We studied a pristine, prominently patterned raised bog in Tierra del Fuego, Argentina, to disentangle the complex interactions among plants and water and peat. The studied bog lacks complicating features often posed by other bogs. It is completely dominated by Sphagnum magellanicum, which covers all niches and growth forms, and is joined by only a dozen higher plant species; it is entirely ombrotrophic with very sharp borders to the surrounding fen; it has only one type of peat that shows an only limited range in degree of decomposition; and it is situated in a very even climate with minimal differences in rainfall and temperature over the year. We present detailed measurements along a 498-m-long transect crossing the bog, including water table measurements (n = 498), contiguous vegetation relevés (n = 248), hydraulic conductivity just below the water table (n = 246), and hydraulic conductivity in 11 depth profiles (n = 291); degree of humification of the corresponding peat was assessed in conjunction with the hydraulic conductivity measurements (n = 537). Sphagnum magellanicum moss samples were collected every 2 m along this transect as well and genotyped (n = 242). In addition, along short, 26-m-long transects crossing strings and flarks water table and hydraulic conductivity just below the water table were measured every meter.
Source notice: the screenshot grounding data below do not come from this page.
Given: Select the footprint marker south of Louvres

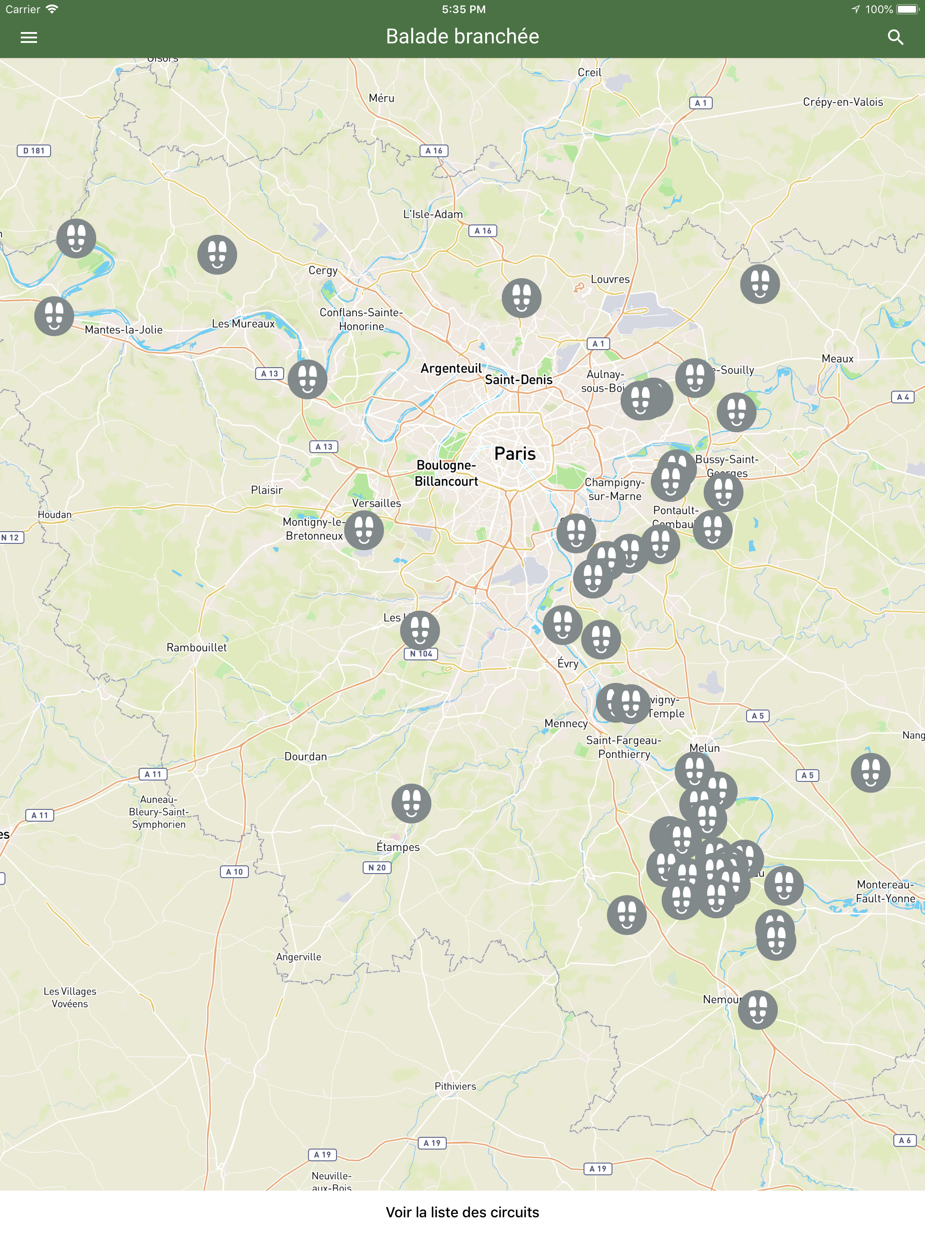Looking at the screenshot, I should coord(522,298).
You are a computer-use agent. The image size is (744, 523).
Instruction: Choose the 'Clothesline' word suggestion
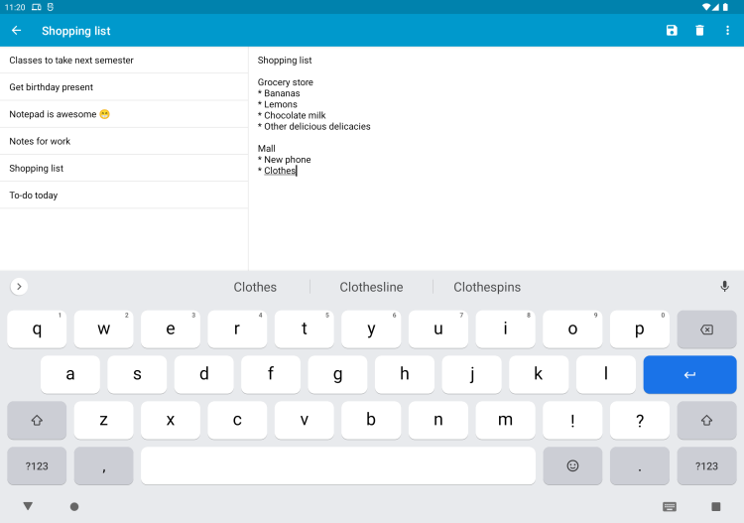pyautogui.click(x=371, y=287)
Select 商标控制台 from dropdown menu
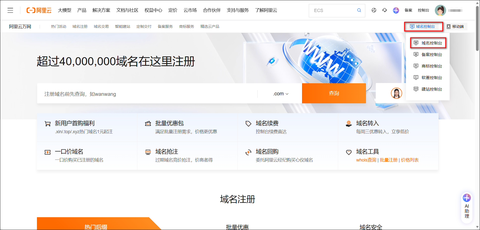480x230 pixels. 431,66
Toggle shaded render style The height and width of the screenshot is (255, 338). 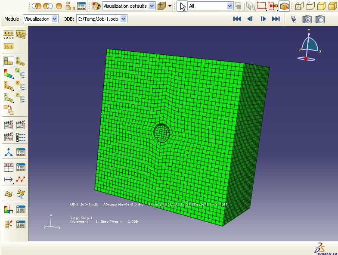[333, 6]
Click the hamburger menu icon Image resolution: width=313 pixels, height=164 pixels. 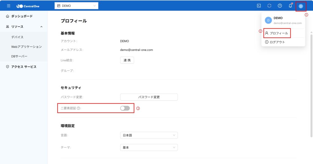pyautogui.click(x=9, y=6)
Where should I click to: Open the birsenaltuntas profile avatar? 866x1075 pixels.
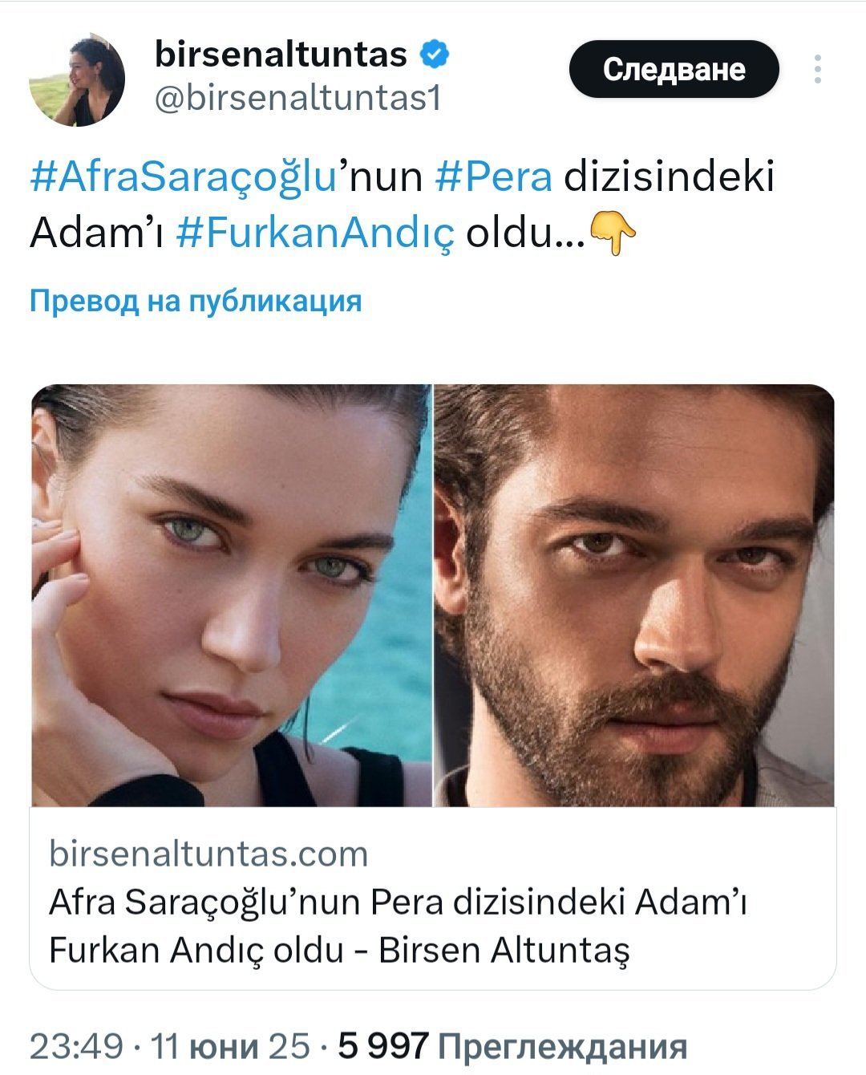77,79
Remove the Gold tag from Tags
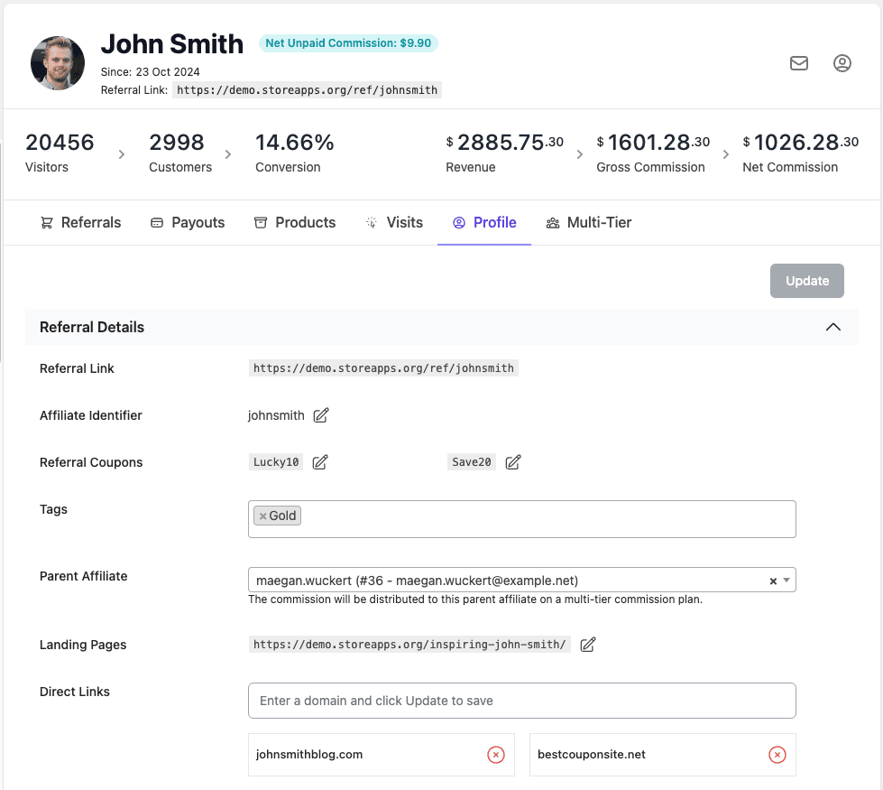Image resolution: width=883 pixels, height=790 pixels. [x=262, y=515]
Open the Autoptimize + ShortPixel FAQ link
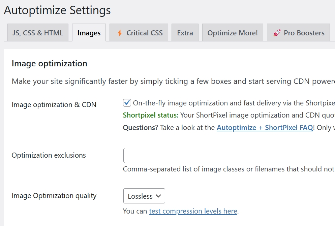 coord(265,128)
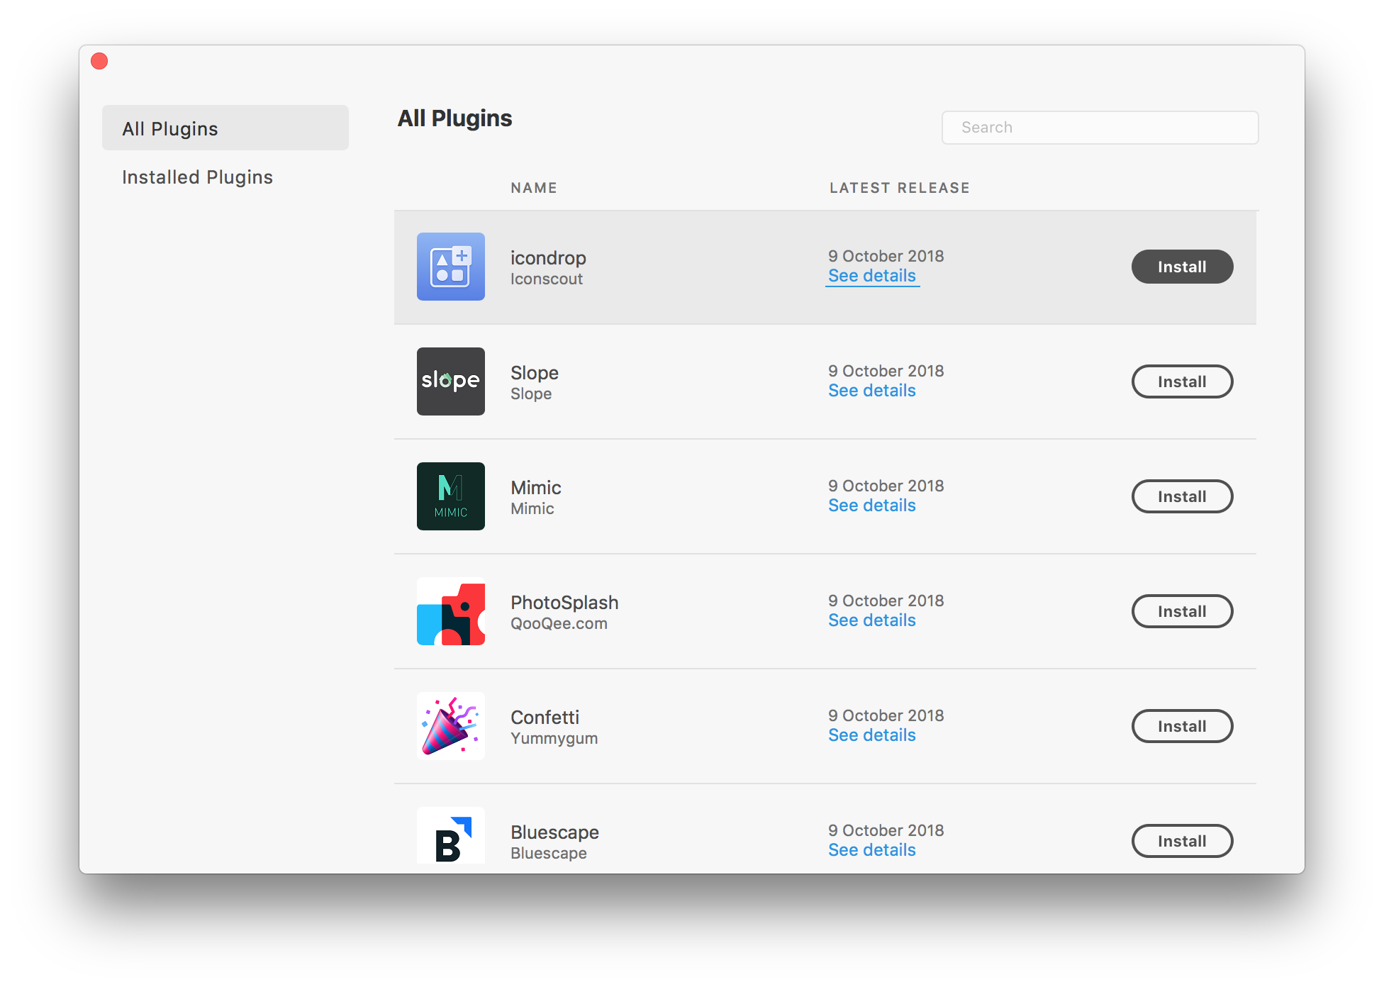Select the Installed Plugins sidebar item
The width and height of the screenshot is (1384, 987).
point(196,177)
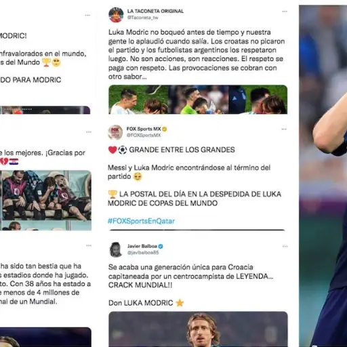The width and height of the screenshot is (347, 347).
Task: Click FOX Sports MX verified badge
Action: tap(165, 129)
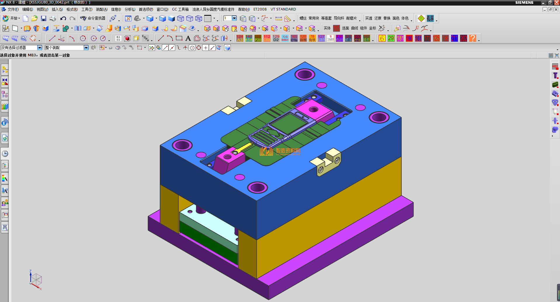Open the 装配(A) menu
The image size is (560, 302).
(x=101, y=9)
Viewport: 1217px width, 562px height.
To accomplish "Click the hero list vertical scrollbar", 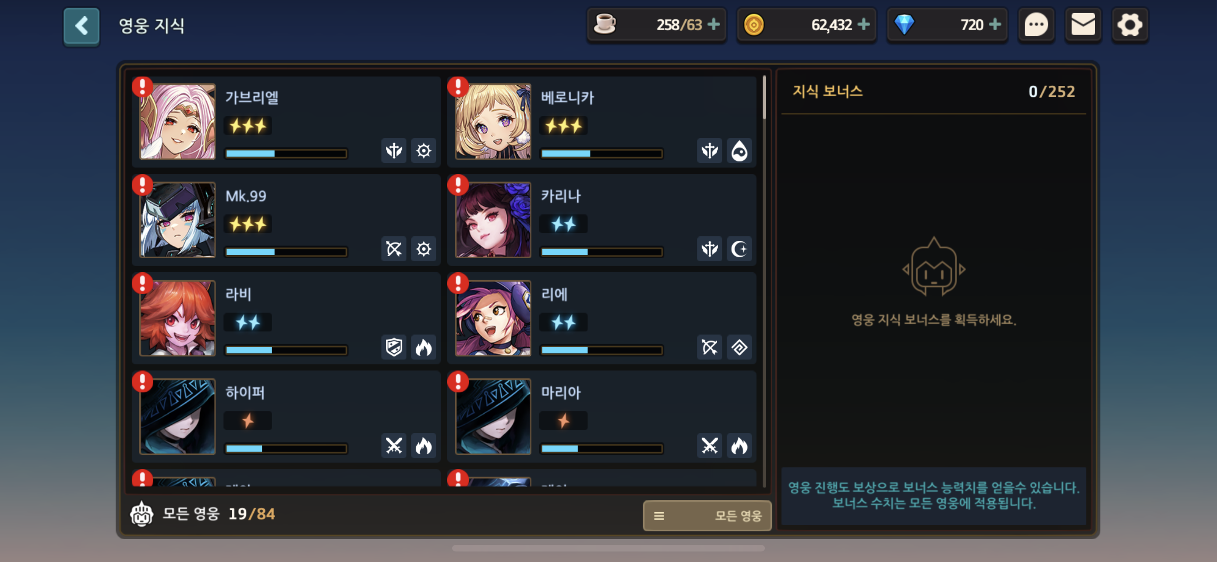I will click(764, 97).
Sphagnum growth forms were assessed, and the vegetation of the entire bog was mapped in 10 × 10-m relevés (n = 3322). A simulation model was applied to a generalized shape of the bog and produced surface patterns that well matched those seen in the field. The results were integrated with information from the literature and discussed in the framework of a self-regulating and self-organizing raised bog. We identified 19 hydrological feedback mechanisms. We found that the various mechanisms overlap in both space and time, which means there is redundancy in the self-regulation of the system. Raised bogs, when in a natural state, are among the most resilient ecosystems known; resilience that is provided by feedbacks and backup systems to these feedbacks.